- [Problem to work on]
Copy out each of the rows below word for word, with nothing changed.

- [Given information]
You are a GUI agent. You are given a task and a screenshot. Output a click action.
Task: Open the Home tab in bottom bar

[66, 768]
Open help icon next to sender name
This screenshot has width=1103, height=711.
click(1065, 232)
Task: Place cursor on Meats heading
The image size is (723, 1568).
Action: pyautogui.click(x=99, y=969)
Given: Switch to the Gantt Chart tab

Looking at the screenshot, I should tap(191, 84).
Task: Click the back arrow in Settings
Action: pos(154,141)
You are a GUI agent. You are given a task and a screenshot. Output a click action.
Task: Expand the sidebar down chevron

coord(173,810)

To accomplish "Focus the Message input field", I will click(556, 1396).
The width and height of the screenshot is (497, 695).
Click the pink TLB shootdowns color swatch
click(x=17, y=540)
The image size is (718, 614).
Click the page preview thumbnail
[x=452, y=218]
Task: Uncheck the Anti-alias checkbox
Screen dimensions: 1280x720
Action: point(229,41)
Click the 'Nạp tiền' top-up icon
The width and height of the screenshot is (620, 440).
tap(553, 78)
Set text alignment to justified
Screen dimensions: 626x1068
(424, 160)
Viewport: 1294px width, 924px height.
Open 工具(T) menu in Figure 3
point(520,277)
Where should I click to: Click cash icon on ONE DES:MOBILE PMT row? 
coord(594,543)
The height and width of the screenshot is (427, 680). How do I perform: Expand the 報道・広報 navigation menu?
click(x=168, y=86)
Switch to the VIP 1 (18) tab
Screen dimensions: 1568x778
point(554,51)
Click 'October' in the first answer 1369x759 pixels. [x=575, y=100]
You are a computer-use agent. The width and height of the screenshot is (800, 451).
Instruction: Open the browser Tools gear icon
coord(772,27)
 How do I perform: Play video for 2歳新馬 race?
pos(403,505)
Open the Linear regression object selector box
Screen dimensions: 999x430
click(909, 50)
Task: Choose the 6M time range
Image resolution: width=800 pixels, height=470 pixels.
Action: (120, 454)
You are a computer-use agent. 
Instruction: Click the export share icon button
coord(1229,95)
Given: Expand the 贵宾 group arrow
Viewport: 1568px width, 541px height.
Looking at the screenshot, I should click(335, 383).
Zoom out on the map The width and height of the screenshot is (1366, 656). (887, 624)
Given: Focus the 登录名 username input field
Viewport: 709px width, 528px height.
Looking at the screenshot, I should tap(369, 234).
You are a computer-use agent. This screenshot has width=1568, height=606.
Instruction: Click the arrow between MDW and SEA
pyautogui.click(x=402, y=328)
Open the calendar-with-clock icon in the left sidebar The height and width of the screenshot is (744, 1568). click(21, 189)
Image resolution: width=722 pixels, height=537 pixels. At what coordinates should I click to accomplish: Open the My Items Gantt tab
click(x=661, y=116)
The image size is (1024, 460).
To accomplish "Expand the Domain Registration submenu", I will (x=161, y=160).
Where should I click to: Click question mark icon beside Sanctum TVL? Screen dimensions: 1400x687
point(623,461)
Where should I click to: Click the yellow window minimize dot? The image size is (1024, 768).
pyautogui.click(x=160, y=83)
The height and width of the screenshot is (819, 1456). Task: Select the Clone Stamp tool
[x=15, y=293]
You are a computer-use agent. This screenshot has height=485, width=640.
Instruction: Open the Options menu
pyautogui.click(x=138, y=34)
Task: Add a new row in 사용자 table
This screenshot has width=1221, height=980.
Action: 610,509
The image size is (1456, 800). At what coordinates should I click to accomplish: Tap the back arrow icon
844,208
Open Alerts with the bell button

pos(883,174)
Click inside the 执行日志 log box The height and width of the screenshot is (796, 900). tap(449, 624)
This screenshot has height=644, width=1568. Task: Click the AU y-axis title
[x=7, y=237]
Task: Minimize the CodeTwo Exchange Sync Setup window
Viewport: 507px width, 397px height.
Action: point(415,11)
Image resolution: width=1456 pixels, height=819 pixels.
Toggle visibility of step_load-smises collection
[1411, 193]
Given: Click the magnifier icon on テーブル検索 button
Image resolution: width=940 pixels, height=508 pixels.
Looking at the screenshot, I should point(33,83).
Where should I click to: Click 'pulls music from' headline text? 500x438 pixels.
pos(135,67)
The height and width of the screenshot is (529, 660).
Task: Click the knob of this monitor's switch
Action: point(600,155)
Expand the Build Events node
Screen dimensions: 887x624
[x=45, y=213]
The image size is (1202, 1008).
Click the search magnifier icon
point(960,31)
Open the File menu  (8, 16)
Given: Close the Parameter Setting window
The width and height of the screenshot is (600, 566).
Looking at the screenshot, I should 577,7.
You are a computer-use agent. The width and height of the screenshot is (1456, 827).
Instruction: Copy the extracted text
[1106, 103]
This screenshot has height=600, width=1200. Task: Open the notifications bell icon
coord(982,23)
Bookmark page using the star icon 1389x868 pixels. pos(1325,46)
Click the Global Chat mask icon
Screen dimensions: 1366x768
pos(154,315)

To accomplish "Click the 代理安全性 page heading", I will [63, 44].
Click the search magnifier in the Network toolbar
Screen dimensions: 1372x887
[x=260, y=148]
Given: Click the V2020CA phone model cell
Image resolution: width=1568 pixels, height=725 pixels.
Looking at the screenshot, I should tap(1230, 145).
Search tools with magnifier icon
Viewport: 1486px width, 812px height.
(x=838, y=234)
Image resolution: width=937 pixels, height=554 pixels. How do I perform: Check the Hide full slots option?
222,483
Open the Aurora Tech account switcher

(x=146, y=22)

- [The answer]
You are a GUI agent. You are given a task and a screenshot. Output a click action.
Task: Open the Home tab in bottom bar

[66, 768]
Open help icon next to sender name
This screenshot has width=1103, height=711.
click(1065, 232)
Task: Place cursor on Meats heading
The image size is (723, 1568).
Action: pyautogui.click(x=99, y=969)
Given: Switch to the Gantt Chart tab

Looking at the screenshot, I should tap(191, 84).
Task: Click the back arrow in Settings
Action: pos(154,141)
You are a GUI agent. You are given a task and a screenshot. Output a click action.
Task: Expand the sidebar down chevron

coord(173,810)

To accomplish "Focus the Message input field", I will click(556, 1396).
The width and height of the screenshot is (497, 695).
Click the pink TLB shootdowns color swatch
click(x=17, y=540)
The image size is (718, 614).
Click the page preview thumbnail
[x=452, y=218]
Task: Uncheck the Anti-alias checkbox
Screen dimensions: 1280x720
Action: point(229,41)
Click the 'Nạp tiền' top-up icon
The width and height of the screenshot is (620, 440).
tap(553, 78)
Set text alignment to justified
Screen dimensions: 626x1068
(424, 160)
Viewport: 1294px width, 924px height.
Open 工具(T) menu in Figure 3
point(520,277)
Where should I click to: Click cash icon on ONE DES:MOBILE PMT row? 
coord(594,543)
The height and width of the screenshot is (427, 680). How do I perform: Expand the 報道・広報 navigation menu?
click(x=168, y=86)
Switch to the VIP 1 (18) tab
Screen dimensions: 1568x778
point(554,51)
Click 'October' in the first answer 1369x759 pixels. [x=575, y=100]
You are a computer-use agent. The width and height of the screenshot is (800, 451).
Instruction: Open the browser Tools gear icon
coord(772,27)
 How do I perform: Play video for 2歳新馬 race?
pos(403,505)
Open the Linear regression object selector box
Screen dimensions: 999x430
click(909, 50)
Task: Choose the 6M time range
Image resolution: width=800 pixels, height=470 pixels.
Action: (120, 454)
You are a computer-use agent. 
Instruction: Click the export share icon button
coord(1229,95)
Given: Expand the 贵宾 group arrow
Viewport: 1568px width, 541px height.
Looking at the screenshot, I should click(335, 383).
Zoom out on the map The width and height of the screenshot is (1366, 656). (887, 624)
Given: Focus the 登录名 username input field
Viewport: 709px width, 528px height.
Looking at the screenshot, I should tap(369, 234).
You are a computer-use agent. This screenshot has width=1568, height=606.
Instruction: Click the arrow between MDW and SEA
pyautogui.click(x=402, y=328)
Open the calendar-with-clock icon in the left sidebar The height and width of the screenshot is (744, 1568). click(21, 189)
Image resolution: width=722 pixels, height=537 pixels. At what coordinates should I click to accomplish: Open the My Items Gantt tab
click(x=661, y=116)
The image size is (1024, 460).
To accomplish "Expand the Domain Registration submenu", I will (x=161, y=160).
Where should I click to: Click question mark icon beside Sanctum TVL? Screen dimensions: 1400x687
point(623,461)
Where should I click to: Click the yellow window minimize dot? The image size is (1024, 768).
pyautogui.click(x=160, y=83)
The height and width of the screenshot is (819, 1456). Task: Select the Clone Stamp tool
[x=15, y=293]
You are a computer-use agent. This screenshot has height=485, width=640.
Instruction: Open the Options menu
pyautogui.click(x=138, y=34)
Task: Add a new row in 사용자 table
This screenshot has width=1221, height=980.
Action: 610,509
The image size is (1456, 800). At what coordinates should I click to accomplish: Tap the back arrow icon
844,208
Open Alerts with the bell button

pos(883,174)
Click inside the 执行日志 log box The height and width of the screenshot is (796, 900). tap(449, 624)
This screenshot has height=644, width=1568. Task: Click the AU y-axis title
[x=7, y=237]
Task: Minimize the CodeTwo Exchange Sync Setup window
Viewport: 507px width, 397px height.
Action: point(415,11)
Image resolution: width=1456 pixels, height=819 pixels.
Toggle visibility of step_load-smises collection
[1411, 193]
Given: Click the magnifier icon on テーブル検索 button
Image resolution: width=940 pixels, height=508 pixels.
Looking at the screenshot, I should point(33,83).
Where should I click to: Click 'pulls music from' headline text? 500x438 pixels.
pos(135,67)
The height and width of the screenshot is (529, 660).
Task: Click the knob of this monitor's switch
Action: point(600,155)
Expand the Build Events node
Screen dimensions: 887x624
[x=45, y=213]
The image size is (1202, 1008).
Click the search magnifier icon
point(960,31)
Open the File menu  (8, 16)
Given: Close the Parameter Setting window
The width and height of the screenshot is (600, 566).
Looking at the screenshot, I should 577,7.
You are a computer-use agent. The width and height of the screenshot is (1456, 827).
Instruction: Copy the extracted text
[1106, 103]
This screenshot has height=600, width=1200. Task: Open the notifications bell icon
coord(982,23)
Bookmark page using the star icon 1389x868 pixels. pos(1325,46)
Click the Global Chat mask icon
Screen dimensions: 1366x768
pos(154,315)

To accomplish "Click the 代理安全性 page heading", I will [63, 44].
Click the search magnifier in the Network toolbar
Screen dimensions: 1372x887
[x=260, y=148]
Given: Click the V2020CA phone model cell
Image resolution: width=1568 pixels, height=725 pixels.
Looking at the screenshot, I should tap(1230, 145).
Search tools with magnifier icon
Viewport: 1486px width, 812px height.
(x=838, y=234)
Image resolution: width=937 pixels, height=554 pixels. How do I perform: Check the Hide full slots option?
222,483
Open the Aurora Tech account switcher

(x=146, y=22)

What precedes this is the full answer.